In questo senso Paglia, come del resto lo stesso Gualtiero Bassetti, e prima di loro Fisichella e Bagnasco, ai vertici della Cei e dell’Accademia Pontifica promuovono quella cultura di una Chiesa che sostiene e accompagna, come hanno intimato tutti gli ultimi Papi coniugando la denuncia di una società sempre più “indifferente” ed eugenetica assiema all’accoglienza e assistenza da vicino di tutti coloro che si ritrovano in condizioni come la famiglia di Elisa, Eluana, Fabo e così via. Come spiega Paglia ancora nell’intervista del Corriere, «il messaggio della fede è di accompagnare, di tenersi per mano», ribadendo i “celebri” tre grandi No e Sì. «No all’eutanasia, all’accanimento terapeutico, all’abbandono. E Sì all’accompagnamento, allo sviluppo della scienza, alla cura per evitare solitudine e dolore». Monsignor Paglia dice di non voler entrare nei casi singoli, ma prova lo stesso a chiarire i punti e il limite che la stessa Chiesa si pone da tempo: «il no all’accanimento esprime la posizione di chi vuole evitare la “divinizzazione” della macchina. Ma l’accompagnamento è sempre in favore della vita finche c’è una speranza non illusoria, quindi anche fondata sulla scienza». Nei casi come quelli di Elisa, in persistente stato vegetativo, secondo Paglia c’è ancora una «speranza di uscita infatti i medici non dicono irreversibile.

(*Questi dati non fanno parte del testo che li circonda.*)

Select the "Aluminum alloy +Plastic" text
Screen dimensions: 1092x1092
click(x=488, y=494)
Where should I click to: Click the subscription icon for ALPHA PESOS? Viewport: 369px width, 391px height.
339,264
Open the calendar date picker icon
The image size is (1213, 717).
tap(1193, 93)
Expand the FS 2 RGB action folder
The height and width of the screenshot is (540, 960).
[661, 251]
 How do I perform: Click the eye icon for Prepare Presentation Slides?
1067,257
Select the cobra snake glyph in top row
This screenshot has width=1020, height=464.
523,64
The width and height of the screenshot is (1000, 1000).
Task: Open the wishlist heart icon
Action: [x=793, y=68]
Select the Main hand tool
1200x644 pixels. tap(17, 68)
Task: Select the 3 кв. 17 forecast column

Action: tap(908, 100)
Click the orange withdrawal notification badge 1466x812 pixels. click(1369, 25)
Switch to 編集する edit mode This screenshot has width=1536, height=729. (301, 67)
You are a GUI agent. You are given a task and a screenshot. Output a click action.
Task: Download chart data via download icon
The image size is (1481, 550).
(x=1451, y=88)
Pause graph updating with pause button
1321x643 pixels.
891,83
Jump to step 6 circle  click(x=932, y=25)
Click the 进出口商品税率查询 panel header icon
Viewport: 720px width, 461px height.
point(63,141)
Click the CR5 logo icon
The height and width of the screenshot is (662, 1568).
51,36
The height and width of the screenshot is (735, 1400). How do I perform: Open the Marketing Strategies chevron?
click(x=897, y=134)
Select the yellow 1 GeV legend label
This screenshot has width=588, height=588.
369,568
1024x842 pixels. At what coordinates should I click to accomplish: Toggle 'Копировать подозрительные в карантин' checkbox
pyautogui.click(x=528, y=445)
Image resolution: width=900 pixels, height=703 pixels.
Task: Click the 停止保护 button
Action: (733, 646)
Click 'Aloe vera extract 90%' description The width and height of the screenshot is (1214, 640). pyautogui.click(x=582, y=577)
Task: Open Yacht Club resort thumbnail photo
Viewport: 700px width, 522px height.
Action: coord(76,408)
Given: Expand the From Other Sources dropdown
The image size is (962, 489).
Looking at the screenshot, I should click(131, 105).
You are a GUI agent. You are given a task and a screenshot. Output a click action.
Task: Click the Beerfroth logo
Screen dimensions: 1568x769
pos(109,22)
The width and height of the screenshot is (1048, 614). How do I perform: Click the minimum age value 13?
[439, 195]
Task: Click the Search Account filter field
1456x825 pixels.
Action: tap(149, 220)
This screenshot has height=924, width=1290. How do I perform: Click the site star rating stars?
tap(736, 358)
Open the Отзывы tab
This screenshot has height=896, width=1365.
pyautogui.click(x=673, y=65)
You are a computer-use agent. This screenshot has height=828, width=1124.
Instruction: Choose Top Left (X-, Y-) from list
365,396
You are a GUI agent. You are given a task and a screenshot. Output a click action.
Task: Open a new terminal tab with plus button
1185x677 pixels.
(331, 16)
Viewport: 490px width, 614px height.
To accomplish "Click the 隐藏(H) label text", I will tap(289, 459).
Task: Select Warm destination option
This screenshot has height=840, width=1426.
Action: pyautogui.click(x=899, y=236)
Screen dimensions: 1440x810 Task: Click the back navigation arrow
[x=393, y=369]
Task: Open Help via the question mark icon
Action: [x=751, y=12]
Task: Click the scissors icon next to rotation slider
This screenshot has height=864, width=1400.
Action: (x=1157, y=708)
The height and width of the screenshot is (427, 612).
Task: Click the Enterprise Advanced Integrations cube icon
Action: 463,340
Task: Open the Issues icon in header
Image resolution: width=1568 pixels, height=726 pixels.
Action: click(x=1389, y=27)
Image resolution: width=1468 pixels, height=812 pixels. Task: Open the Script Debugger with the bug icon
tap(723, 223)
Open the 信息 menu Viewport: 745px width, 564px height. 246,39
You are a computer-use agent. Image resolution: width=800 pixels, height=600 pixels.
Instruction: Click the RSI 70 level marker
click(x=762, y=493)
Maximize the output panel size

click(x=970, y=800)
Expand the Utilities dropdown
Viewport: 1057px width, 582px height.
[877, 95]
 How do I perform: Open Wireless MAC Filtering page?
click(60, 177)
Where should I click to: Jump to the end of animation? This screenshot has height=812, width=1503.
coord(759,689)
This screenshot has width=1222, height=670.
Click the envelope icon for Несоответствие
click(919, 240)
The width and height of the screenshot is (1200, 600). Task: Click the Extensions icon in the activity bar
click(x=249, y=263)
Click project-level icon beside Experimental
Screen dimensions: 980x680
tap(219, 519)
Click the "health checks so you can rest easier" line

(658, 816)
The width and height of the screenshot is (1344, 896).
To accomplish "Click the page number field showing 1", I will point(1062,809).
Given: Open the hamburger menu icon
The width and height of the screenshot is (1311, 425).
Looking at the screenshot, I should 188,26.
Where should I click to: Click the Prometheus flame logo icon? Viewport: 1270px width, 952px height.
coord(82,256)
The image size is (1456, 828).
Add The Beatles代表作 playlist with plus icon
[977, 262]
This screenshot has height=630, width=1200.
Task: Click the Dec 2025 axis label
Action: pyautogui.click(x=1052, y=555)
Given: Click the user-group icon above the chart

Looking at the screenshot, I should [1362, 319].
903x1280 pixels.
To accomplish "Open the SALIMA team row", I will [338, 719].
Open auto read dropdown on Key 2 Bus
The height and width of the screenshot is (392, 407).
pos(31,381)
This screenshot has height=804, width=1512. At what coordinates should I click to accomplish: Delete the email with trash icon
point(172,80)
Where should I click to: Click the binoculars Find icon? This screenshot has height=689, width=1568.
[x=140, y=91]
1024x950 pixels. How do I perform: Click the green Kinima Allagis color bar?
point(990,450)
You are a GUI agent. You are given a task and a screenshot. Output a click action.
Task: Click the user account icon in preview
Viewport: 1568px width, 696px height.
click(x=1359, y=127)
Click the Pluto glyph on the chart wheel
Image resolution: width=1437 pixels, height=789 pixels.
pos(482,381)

Ci sono persone che si sono svegliate», ricorda l’arcivescovo. «La speranza non va eliminata» e bisogna valutare caso per caso se si tratti di accanimento terapeutico o di possibile e reale speranza di guarigione. E per la legge propria sul fine vita? «Non entro nel merito dell’iter legislativo, mi auguro venga approvata una buona legge. Ma è urgente promuovere una cultura dell’accompagnamento e questo richiede piuttosto uno scatto morale e spirituale da parte dell’intera società», Paglia decreta al termine della ricca intervista.